═══ Supplied information ═══

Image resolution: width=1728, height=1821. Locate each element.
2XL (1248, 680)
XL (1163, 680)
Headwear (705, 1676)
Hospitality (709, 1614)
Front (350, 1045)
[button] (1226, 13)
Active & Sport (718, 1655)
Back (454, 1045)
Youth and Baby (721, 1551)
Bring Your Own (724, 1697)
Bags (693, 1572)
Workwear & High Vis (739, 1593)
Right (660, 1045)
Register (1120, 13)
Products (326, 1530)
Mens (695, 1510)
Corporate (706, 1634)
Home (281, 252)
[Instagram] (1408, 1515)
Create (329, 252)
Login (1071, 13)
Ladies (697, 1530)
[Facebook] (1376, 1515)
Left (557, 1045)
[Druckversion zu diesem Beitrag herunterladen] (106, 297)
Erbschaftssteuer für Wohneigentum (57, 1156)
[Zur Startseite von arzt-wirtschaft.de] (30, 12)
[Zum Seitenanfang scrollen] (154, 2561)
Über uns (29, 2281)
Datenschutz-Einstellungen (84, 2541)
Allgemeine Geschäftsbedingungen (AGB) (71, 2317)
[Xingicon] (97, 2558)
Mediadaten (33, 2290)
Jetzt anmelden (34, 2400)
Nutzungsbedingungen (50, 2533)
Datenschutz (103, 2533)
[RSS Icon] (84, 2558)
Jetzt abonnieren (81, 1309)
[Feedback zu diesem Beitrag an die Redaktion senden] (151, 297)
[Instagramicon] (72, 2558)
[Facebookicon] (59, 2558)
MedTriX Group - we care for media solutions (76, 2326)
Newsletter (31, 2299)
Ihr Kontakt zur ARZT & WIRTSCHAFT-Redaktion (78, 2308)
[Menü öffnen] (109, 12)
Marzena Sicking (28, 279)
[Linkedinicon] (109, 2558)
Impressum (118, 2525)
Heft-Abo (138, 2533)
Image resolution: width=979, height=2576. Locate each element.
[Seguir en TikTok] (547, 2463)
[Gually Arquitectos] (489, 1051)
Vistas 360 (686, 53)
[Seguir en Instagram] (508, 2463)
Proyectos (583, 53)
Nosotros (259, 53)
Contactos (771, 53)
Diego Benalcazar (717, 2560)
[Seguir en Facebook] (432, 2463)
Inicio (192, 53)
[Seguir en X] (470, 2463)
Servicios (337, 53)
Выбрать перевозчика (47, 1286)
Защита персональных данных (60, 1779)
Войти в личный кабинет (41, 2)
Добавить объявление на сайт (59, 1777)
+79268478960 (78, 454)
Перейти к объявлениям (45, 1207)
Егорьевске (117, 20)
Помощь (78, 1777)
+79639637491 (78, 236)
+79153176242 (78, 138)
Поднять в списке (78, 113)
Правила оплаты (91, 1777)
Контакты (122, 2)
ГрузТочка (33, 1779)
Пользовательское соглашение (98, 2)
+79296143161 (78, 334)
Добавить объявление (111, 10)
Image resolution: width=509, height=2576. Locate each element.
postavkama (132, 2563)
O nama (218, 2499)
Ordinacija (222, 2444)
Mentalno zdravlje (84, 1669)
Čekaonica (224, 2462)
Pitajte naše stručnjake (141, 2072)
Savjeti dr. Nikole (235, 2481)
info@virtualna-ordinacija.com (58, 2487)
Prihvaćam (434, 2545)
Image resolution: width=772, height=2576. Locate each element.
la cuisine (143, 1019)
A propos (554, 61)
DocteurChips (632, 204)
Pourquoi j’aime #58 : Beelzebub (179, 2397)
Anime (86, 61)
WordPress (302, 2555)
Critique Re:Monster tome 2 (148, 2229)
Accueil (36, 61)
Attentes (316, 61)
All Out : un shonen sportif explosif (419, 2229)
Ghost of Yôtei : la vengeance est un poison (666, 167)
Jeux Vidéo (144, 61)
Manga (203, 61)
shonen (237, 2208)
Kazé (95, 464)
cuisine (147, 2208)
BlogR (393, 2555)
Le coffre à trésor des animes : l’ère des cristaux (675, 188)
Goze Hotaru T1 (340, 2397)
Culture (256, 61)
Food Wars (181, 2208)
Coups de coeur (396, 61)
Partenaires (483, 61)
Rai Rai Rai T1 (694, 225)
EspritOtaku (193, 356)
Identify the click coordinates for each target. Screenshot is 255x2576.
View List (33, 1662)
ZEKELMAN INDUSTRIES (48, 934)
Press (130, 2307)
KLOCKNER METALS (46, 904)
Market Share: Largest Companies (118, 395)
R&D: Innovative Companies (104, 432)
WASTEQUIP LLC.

═══

What to work on - All of the data, from the first line to the last, should be written out exactly.

Answer box -
Image resolution: width=1728, height=1821. Locate each element.
2XL (1248, 680)
XL (1163, 680)
Headwear (705, 1676)
Hospitality (709, 1614)
Front (350, 1045)
[button] (1226, 13)
Active & Sport (718, 1655)
Back (454, 1045)
Youth and Baby (721, 1551)
Bring Your Own (724, 1697)
Bags (693, 1572)
Workwear & High Vis (739, 1593)
Right (660, 1045)
Register (1120, 13)
Products (326, 1530)
Mens (695, 1510)
Corporate (706, 1634)
Home (281, 252)
[Instagram] (1408, 1515)
Create (329, 252)
Login (1071, 13)
Ladies (697, 1530)
[Facebook] (1376, 1515)
Left (557, 1045)
[Druckversion zu diesem Beitrag herunterladen] (106, 297)
Erbschaftssteuer für Wohneigentum (57, 1156)
[Zur Startseite von arzt-wirtschaft.de] (30, 12)
[Zum Seitenanfang scrollen] (154, 2561)
Über uns (29, 2281)
Datenschutz-Einstellungen (84, 2541)
Allgemeine Geschäftsbedingungen (AGB) (71, 2317)
[Xingicon] (97, 2558)
Mediadaten (33, 2290)
Jetzt anmelden (34, 2400)
Nutzungsbedingungen (50, 2533)
Datenschutz (103, 2533)
[RSS Icon] (84, 2558)
Jetzt abonnieren (81, 1309)
[Feedback zu diesem Beitrag an die Redaktion senden] (151, 297)
[Instagramicon] (72, 2558)
[Facebookicon] (59, 2558)
MedTriX Group - we care for media solutions (76, 2326)
Newsletter (31, 2299)
Ihr Kontakt zur ARZT & WIRTSCHAFT-Redaktion (78, 2308)
[Menü öffnen] (109, 12)
Marzena Sicking (28, 279)
[Linkedinicon] (109, 2558)
Impressum (118, 2525)
Heft-Abo (138, 2533)
Image resolution: width=979, height=2576. Locate each element.
[Seguir en TikTok] (547, 2463)
[Gually Arquitectos] (489, 1051)
Vistas 360 (686, 53)
[Seguir en Instagram] (508, 2463)
Proyectos (583, 53)
Nosotros (259, 53)
Contactos (771, 53)
Diego Benalcazar (717, 2560)
[Seguir en Facebook] (432, 2463)
Inicio (192, 53)
[Seguir en X] (470, 2463)
Servicios (337, 53)
Выбрать перевозчика (47, 1286)
Защита персональных данных (60, 1779)
Войти в личный кабинет (41, 2)
Добавить объявление на сайт (59, 1777)
+79268478960 (78, 454)
Перейти к объявлениям (45, 1207)
Егорьевске (117, 20)
Помощь (78, 1777)
+79639637491 (78, 236)
+79153176242 (78, 138)
Поднять в списке (78, 113)
Правила оплаты (91, 1777)
Контакты (122, 2)
ГрузТочка (33, 1779)
Пользовательское соглашение (98, 2)
+79296143161 (78, 334)
Добавить объявление (111, 10)
Image resolution: width=509, height=2576. Locate each element.
postavkama (132, 2563)
O nama (218, 2499)
Ordinacija (222, 2444)
Mentalno zdravlje (84, 1669)
Čekaonica (224, 2462)
Pitajte naše stručnjake (141, 2072)
Savjeti dr. Nikole (235, 2481)
info@virtualna-ordinacija.com (58, 2487)
Prihvaćam (434, 2545)
Image resolution: width=772, height=2576. Locate each element.
la cuisine (143, 1019)
A propos (554, 61)
DocteurChips (632, 204)
Pourquoi j’aime #58 : Beelzebub (179, 2397)
Anime (86, 61)
WordPress (302, 2555)
Critique Re:Monster tome 2 (148, 2229)
Accueil (36, 61)
Attentes (316, 61)
All Out : un shonen sportif explosif (419, 2229)
Ghost of Yôtei : la vengeance est un poison (666, 167)
Jeux Vidéo (144, 61)
Manga (203, 61)
shonen (237, 2208)
Kazé (95, 464)
cuisine (147, 2208)
BlogR (393, 2555)
Le coffre à trésor des animes : l’ère des cristaux (675, 188)
Goze Hotaru T1 (340, 2397)
Culture (256, 61)
Food Wars (181, 2208)
Coups de coeur (396, 61)
Partenaires (483, 61)
Rai Rai Rai T1 (694, 225)
EspritOtaku (193, 356)
Identify the click coordinates for each target. Screenshot is 255x2576.
View List (33, 1662)
ZEKELMAN INDUSTRIES (48, 934)
Press (130, 2307)
KLOCKNER METALS (46, 904)
Market Share: Largest Companies (118, 395)
R&D: Innovative Companies (104, 432)
WASTEQUIP LLC.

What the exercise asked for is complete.